Please lay out every line of the listing below as a JSON list of strings, one string per line, skipping blank lines and leaving the pictures out.

[Item position entries]
═══

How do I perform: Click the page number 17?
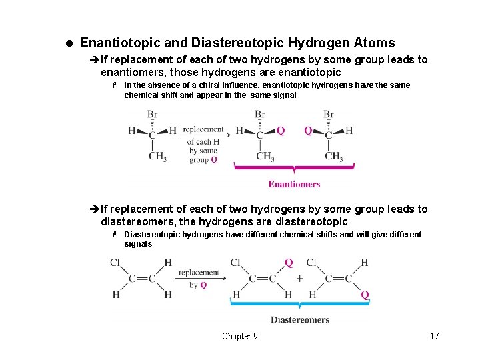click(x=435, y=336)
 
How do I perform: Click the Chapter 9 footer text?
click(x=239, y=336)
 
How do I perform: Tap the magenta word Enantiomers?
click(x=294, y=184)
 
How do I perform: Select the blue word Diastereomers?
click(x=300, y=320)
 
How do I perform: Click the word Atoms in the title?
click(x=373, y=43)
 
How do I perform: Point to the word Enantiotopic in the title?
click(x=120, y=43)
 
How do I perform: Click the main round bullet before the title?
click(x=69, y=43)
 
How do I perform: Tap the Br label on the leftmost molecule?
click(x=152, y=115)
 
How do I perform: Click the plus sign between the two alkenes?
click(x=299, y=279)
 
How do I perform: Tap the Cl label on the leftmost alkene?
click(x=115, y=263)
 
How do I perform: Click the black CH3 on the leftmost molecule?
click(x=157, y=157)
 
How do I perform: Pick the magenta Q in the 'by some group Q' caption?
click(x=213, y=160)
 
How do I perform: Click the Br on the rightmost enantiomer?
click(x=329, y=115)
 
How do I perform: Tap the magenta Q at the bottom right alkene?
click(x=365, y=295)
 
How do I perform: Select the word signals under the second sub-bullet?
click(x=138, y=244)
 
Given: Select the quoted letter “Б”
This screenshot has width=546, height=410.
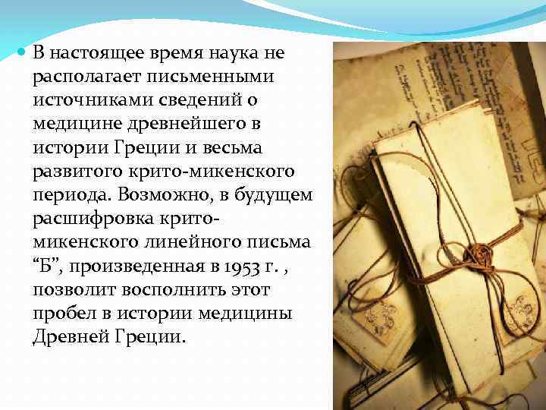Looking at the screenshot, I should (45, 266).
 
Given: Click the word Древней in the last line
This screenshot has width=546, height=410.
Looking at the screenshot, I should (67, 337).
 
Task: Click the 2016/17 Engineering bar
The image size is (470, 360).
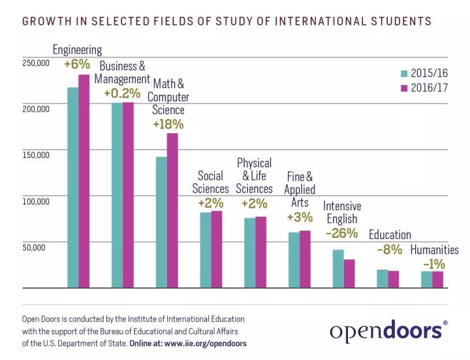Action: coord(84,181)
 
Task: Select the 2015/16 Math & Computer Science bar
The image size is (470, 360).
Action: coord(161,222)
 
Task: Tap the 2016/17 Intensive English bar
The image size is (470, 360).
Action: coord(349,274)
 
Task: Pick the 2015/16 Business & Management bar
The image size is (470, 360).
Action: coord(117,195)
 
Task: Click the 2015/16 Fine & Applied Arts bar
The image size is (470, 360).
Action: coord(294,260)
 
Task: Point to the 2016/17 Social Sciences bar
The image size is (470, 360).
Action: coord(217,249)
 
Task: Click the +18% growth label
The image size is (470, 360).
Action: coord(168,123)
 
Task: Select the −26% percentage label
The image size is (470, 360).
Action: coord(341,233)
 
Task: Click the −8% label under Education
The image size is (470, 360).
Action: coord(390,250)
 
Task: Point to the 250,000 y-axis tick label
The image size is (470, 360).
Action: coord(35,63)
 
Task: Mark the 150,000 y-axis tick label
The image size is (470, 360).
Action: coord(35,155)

═══

RESULT OF THIS TASK:
[
  "How do I perform: Click the page number 17?",
  "click(x=435, y=336)",
  "How do I perform: Click the Chapter 9 footer text?",
  "click(x=239, y=336)",
  "How do I perform: Tap the magenta word Enantiomers?",
  "click(x=294, y=184)",
  "How do I perform: Select the blue word Diastereomers?",
  "click(x=300, y=320)",
  "How do I perform: Click the word Atoms in the title?",
  "click(x=373, y=43)",
  "How do I perform: Point to the word Enantiotopic in the title?",
  "click(x=120, y=43)",
  "How do I perform: Click the main round bullet before the title?",
  "click(x=69, y=43)",
  "How do I perform: Tap the Br label on the leftmost molecule?",
  "click(x=152, y=115)",
  "How do I perform: Click the plus sign between the two alkenes?",
  "click(x=299, y=279)",
  "How do I perform: Tap the Cl label on the leftmost alkene?",
  "click(x=115, y=263)",
  "How do I perform: Click the black CH3 on the leftmost molecule?",
  "click(x=157, y=157)",
  "How do I perform: Pick the magenta Q in the 'by some group Q' caption?",
  "click(x=213, y=160)",
  "How do I perform: Click the Br on the rightmost enantiomer?",
  "click(x=329, y=115)",
  "How do I perform: Tap the magenta Q at the bottom right alkene?",
  "click(x=365, y=295)",
  "How do I perform: Select the word signals under the second sub-bullet?",
  "click(x=138, y=244)",
  "Given: Select the quoted letter “Б”",
  "This screenshot has width=546, height=410.",
  "Looking at the screenshot, I should (45, 266).",
  "Given: Click the word Древней in the last line",
  "This screenshot has width=546, height=410.",
  "Looking at the screenshot, I should (67, 337).",
  "Task: Click the 2016/17 Engineering bar",
  "The image size is (470, 360).",
  "Action: coord(84,181)",
  "Task: Select the 2015/16 Math & Computer Science bar",
  "The image size is (470, 360).",
  "Action: coord(161,222)",
  "Task: Tap the 2016/17 Intensive English bar",
  "The image size is (470, 360).",
  "Action: coord(349,274)",
  "Task: Pick the 2015/16 Business & Management bar",
  "The image size is (470, 360).",
  "Action: coord(117,195)",
  "Task: Click the 2015/16 Fine & Applied Arts bar",
  "The image size is (470, 360).",
  "Action: coord(294,260)",
  "Task: Point to the 2016/17 Social Sciences bar",
  "The image size is (470, 360).",
  "Action: coord(217,249)",
  "Task: Click the +18% growth label",
  "The image size is (470, 360).",
  "Action: coord(168,123)",
  "Task: Select the −26% percentage label",
  "The image size is (470, 360).",
  "Action: coord(341,233)",
  "Task: Click the −8% label under Education",
  "The image size is (470, 360).",
  "Action: coord(390,250)",
  "Task: Point to the 250,000 y-axis tick label",
  "The image size is (470, 360).",
  "Action: coord(35,63)",
  "Task: Mark the 150,000 y-axis tick label",
  "The image size is (470, 360).",
  "Action: coord(35,155)"
]